Moi, en tant qu’enseignant, leur geste m’a un peu choqué. Je suis choqué parce que la thèse est le fruit de tout ce que vous avez dans la tête. À supposer que vous soyez recruté après avoir brulé votre thèse, quelle image voulez-vous que les gens retiennent de vous ? Il est vrai qu’ils ont des difficultés à être recrutés, parce que l’État recrute en fonction de l’enveloppe budgétaire qui est prévue. Donc, l’État ne peut pas faire autrement que ce qui est prévu.

 

Voulez-vous signifier que ces docteurs font mauvaise route ?

En tant que syndicaliste, je ne suis pas contre le fait qu’ils manifestent. Mais, c’est le contenu des manifestations qu’il faut revoir. Ils peuvent manifester, mais ils doivent se mettre à la hauteur du diplôme qu’ils ont et qui leur permet de demander au Président de la République d’être regardant sur leur situation. Quand on porte la toge et qu’on se rend au marché, allez-y comprendre quelque chose. Je comprends leur désarroi, mais nous sommes tous passés par cette étape.

 

Que leur conseillez-vous ?

Ils peuvent faire un plaidoyer auprès des autorités pour qu’à titre exceptionnel, un décret présidentiel soit pris pour leur intégration. Mais tant que cela n’est pas fait, ils doivent se conformer à l’enveloppe budgétaire. Les docteurs qui sortent des universités, il y en aura tous les jours et il sera difficile pour l’État d’apurer d’un trait, le panier.  

 

Certains reprochent à ces docteurs de ne pas se réinventer en s’intéressant à l’entrepreneuriat. Êtes-vous de cet avis ?
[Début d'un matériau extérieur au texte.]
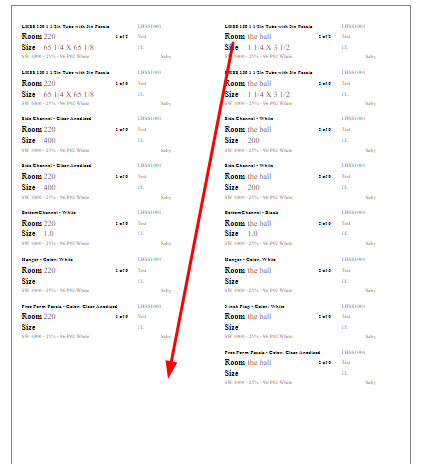Click the red arrow's arrowhead
Screen dimensions: 423x464
171,369
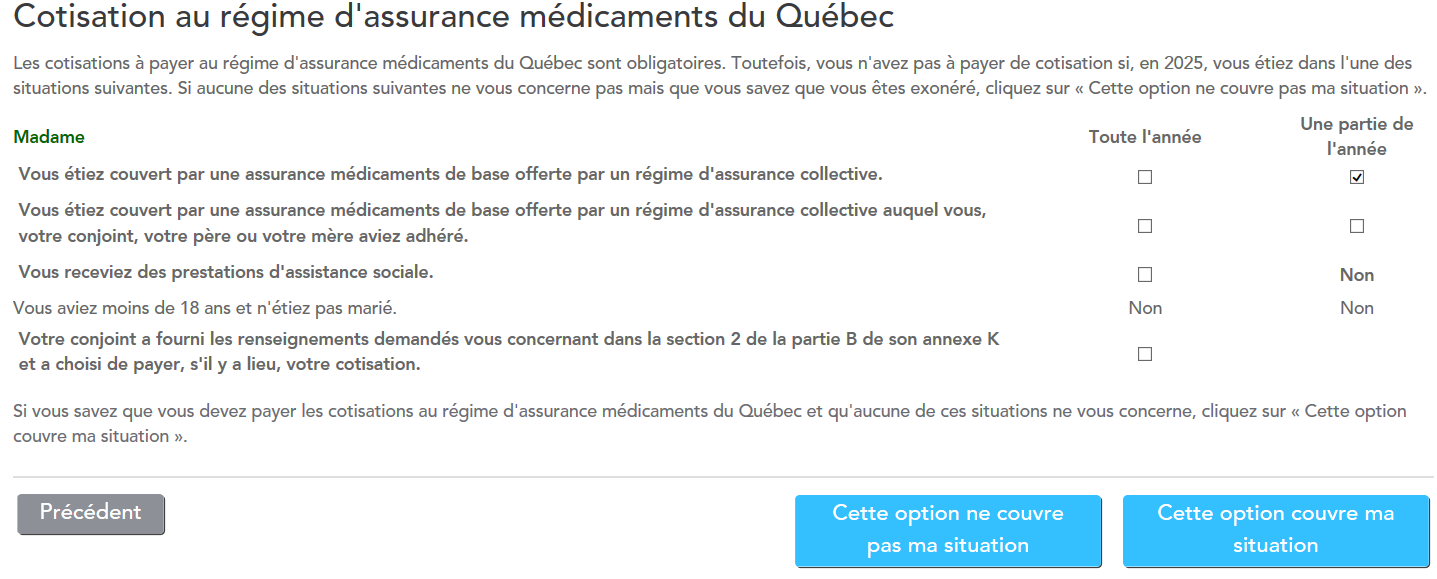Click the 'Une partie de l'année' column header
Screen dimensions: 1437x579
(1356, 137)
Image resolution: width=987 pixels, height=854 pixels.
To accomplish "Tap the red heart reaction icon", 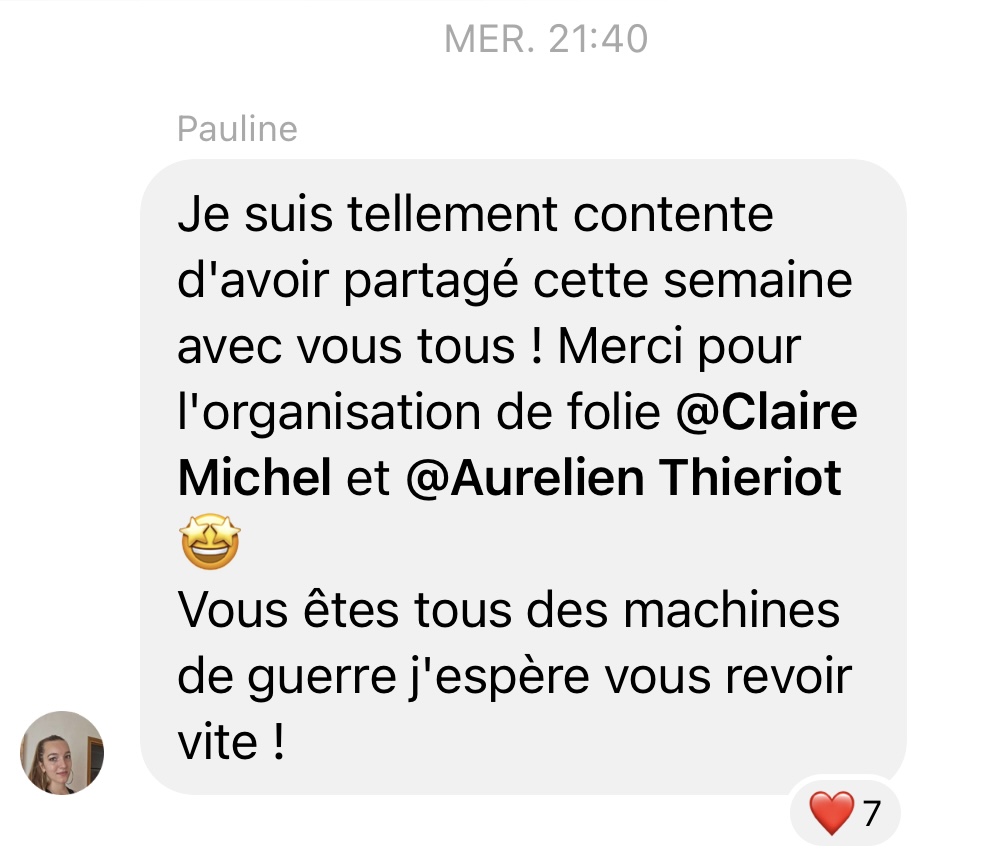I will click(x=832, y=813).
Soyons clairs, la formation qu’on reçoit à l’université, ne nous permet pas d’être des entrepreneurs. On peut être imaginatif, chacun dans son domaine peut faire ses « gombos ».  Ils peuvent demander à l’État par exemple, de les recruter, mais en les mettant à la disposition de la fonction publique pour réduire le nombre. Il leur appartient de faire ce genre de propositions, mais avec la manière. L’image que les gens donnent en manifestant, va très loin avec les réseaux sociaux et cela peut irriter les gouvernants. Comme conseil, que ces docteurs sachent qu’il ne faut jamais effrayer celui doit trouver la solution à ton problème. Il faut toujours le rassurer. Il faut montrer à l’autorité qu’elle peut vous aider au lieu qu’elle soit sur la défensive.